Kutipan Teks:

# # # # # # #

Rabu, 05 November 2014

Be Quiet!


Masa kecil yg bahagia.. sempat aku merasakannya. Berbagi cerita, berbagi tawa, membuat kue bersama. Meski ketika balita aku bukan di asuh oleh kedua orgtua ku, tp kemudian aku merasa menjadi anak kecil yg paling bahagia. Setiap malam nenek mendongengkan sebuah cerita, tanpa malu memperagakan apa yg beliau ceritakan "si kancil yg cerdik" meski sering diulang, aku tetap suka :)

Kemudian, KAU hadirkan seorang adik kecil yg memang aku nantikan. Rasanya, aku semakin lengkap. Semua terkabul.
Waktu brjalan, menempatkanku pada keadaan baru. Keadaan yg membuat semua berubah, terbalik. Ini seperti mimpi buruk. Semua hancur, entah karena apa. Terlalu rumit untuk aku cari tau awalnya. Semua terjadi di depan mata. Bentakan itu, tamparan.. semua yg mengerikan, aku melihat sendiri. Iya, sendiri. Kakakku menuntut ilmu di pesantren, sedangkan adikku msh kecil. Aku brusaha menjadi seorang kakak dan anak yg baik dalam tekanan yg begitu dahsyat, untuk adikku. Sampai akhirnya, hari itu tiba. Adikku diambil. Masa sekolah yg tadinya membanggakan, berubah menjadi hancur. Sekolah dasar, teman-temanku banyak yang bertanya tentang apa yg sebenarnya terjadi "ga ada apa2, semua masihh sama. Semua baik-baik saja" jawabku.

Aku melemah, tenagaku terkuras. Aku marah dengan keadaan bahkan lebih parahnya aku marah padaMU. Tapi, kau memberiku kesempatan untuk melangkah saat aku benar-benar putus asa. Saat benar-benar ingin pergi dan menghilang dari dunia. KAU menghadirkanku kembali. Waktu terus berjalan, semua memburuk, ekonomi.. keluarga.. dan keadaan.

# # # # # # #

Data yang Diberikan:
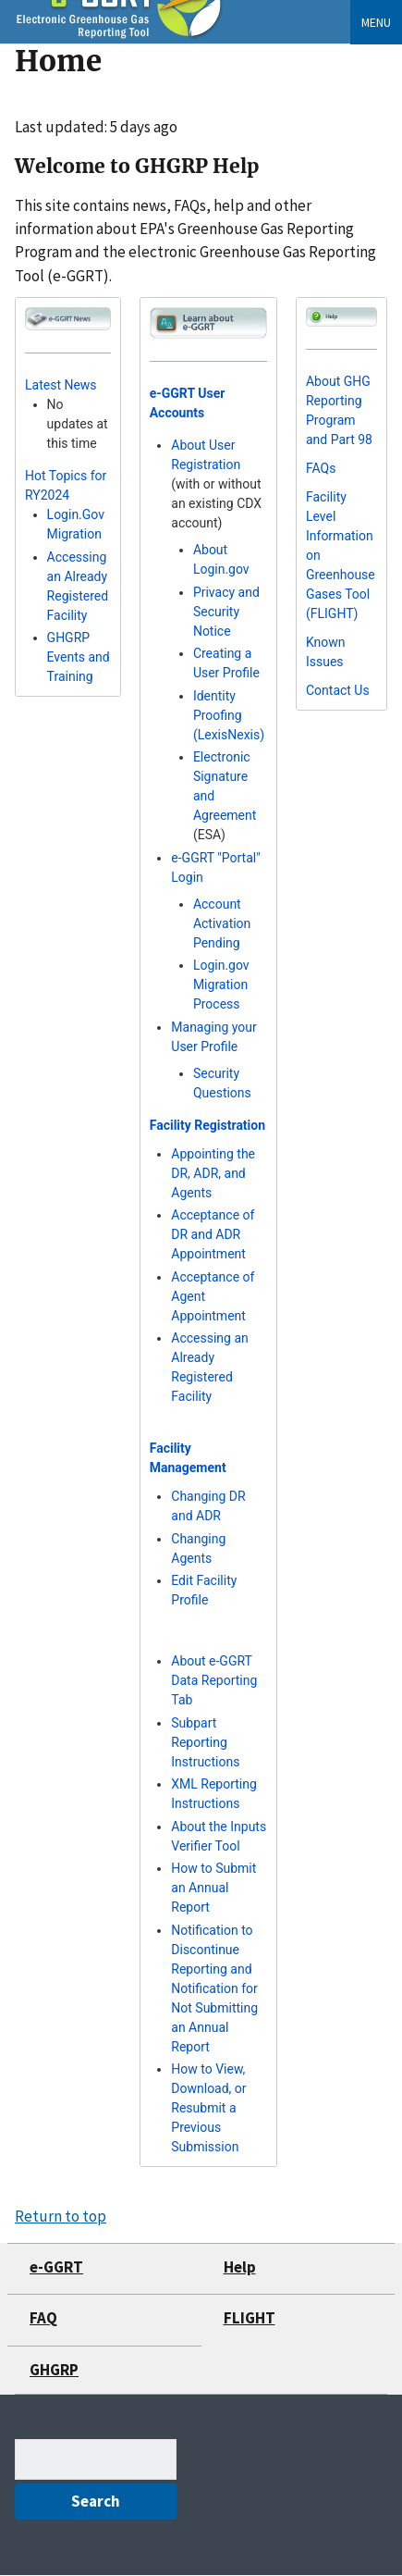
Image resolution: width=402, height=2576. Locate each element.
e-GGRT (56, 2267)
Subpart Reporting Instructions (205, 1742)
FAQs (321, 468)
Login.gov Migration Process (221, 984)
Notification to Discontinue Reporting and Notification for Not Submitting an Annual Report (214, 1988)
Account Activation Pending (221, 923)
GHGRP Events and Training (78, 657)
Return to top (60, 2216)
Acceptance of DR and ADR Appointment (212, 1234)
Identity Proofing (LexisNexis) (228, 715)
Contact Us (338, 690)
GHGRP (54, 2369)
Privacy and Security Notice (226, 611)
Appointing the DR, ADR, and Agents (213, 1173)
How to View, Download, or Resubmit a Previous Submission (208, 2108)
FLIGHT (249, 2318)
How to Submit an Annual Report (213, 1887)
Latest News (61, 385)
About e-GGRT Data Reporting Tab (214, 1680)
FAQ (43, 2318)
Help (240, 2267)
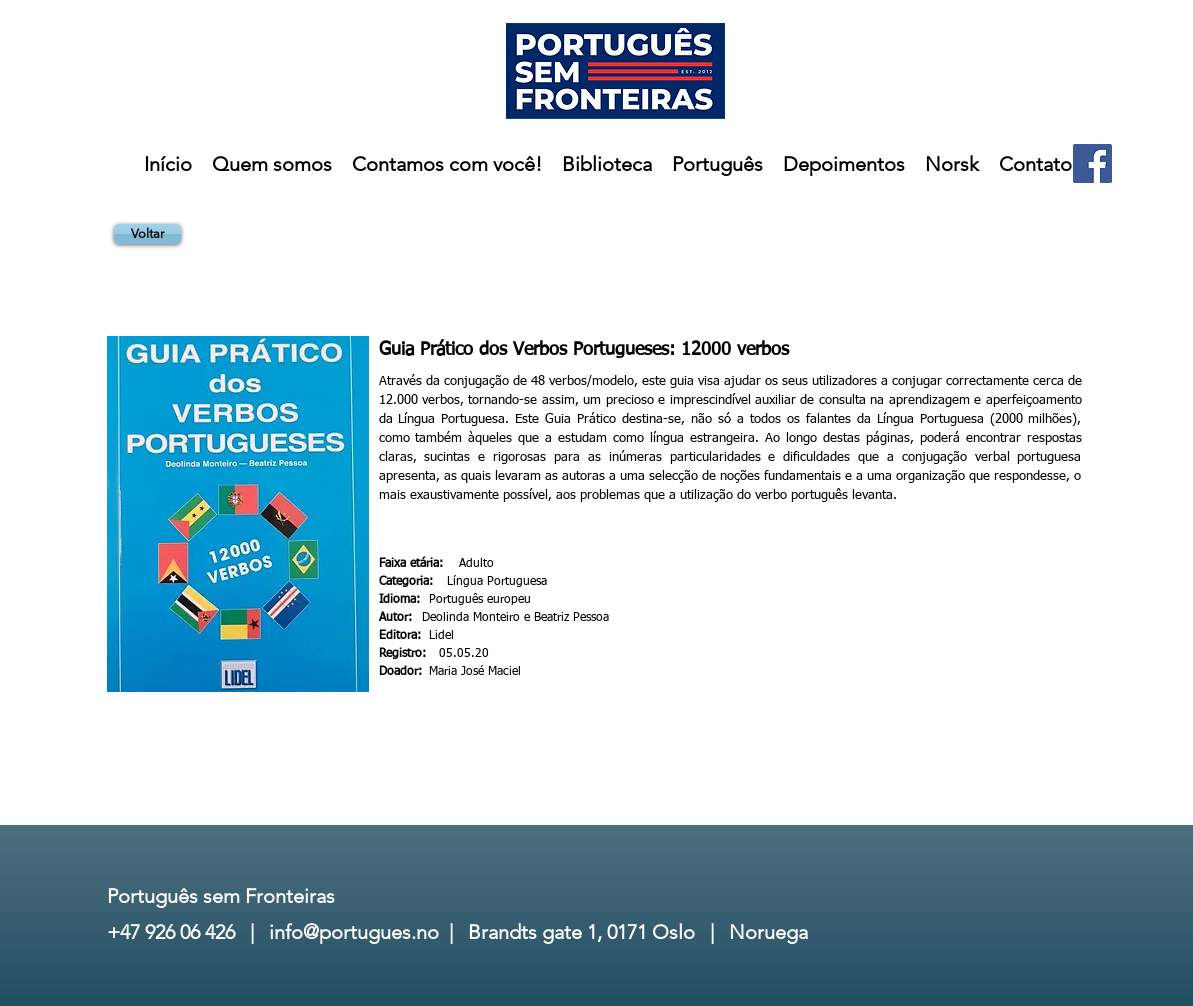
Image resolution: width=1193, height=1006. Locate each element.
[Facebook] (1092, 163)
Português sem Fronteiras (221, 896)
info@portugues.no (354, 932)
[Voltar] (147, 234)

# # # # # # #

Permintaan:
Tolong sunting kutipan tentang masa kecil ini mulai dari "Rabu, 05 November" sampai dengan "tetap suka :)", dan ganti "nenek" dengan "kakek".

Keluaran yang Benar:
Rabu, 05 November 2014

Be Quiet!


Masa kecil yg bahagia.. sempat aku merasakannya. Berbagi cerita, berbagi tawa, membuat kue bersama. Meski ketika balita aku bukan di asuh oleh kedua orgtua ku, tp kemudian aku merasa menjadi anak kecil yg paling bahagia. Setiap malam kakek mendongengkan sebuah cerita, tanpa malu memperagakan apa yg beliau ceritakan "si kancil yg cerdik" meski sering diulang, aku tetap suka :)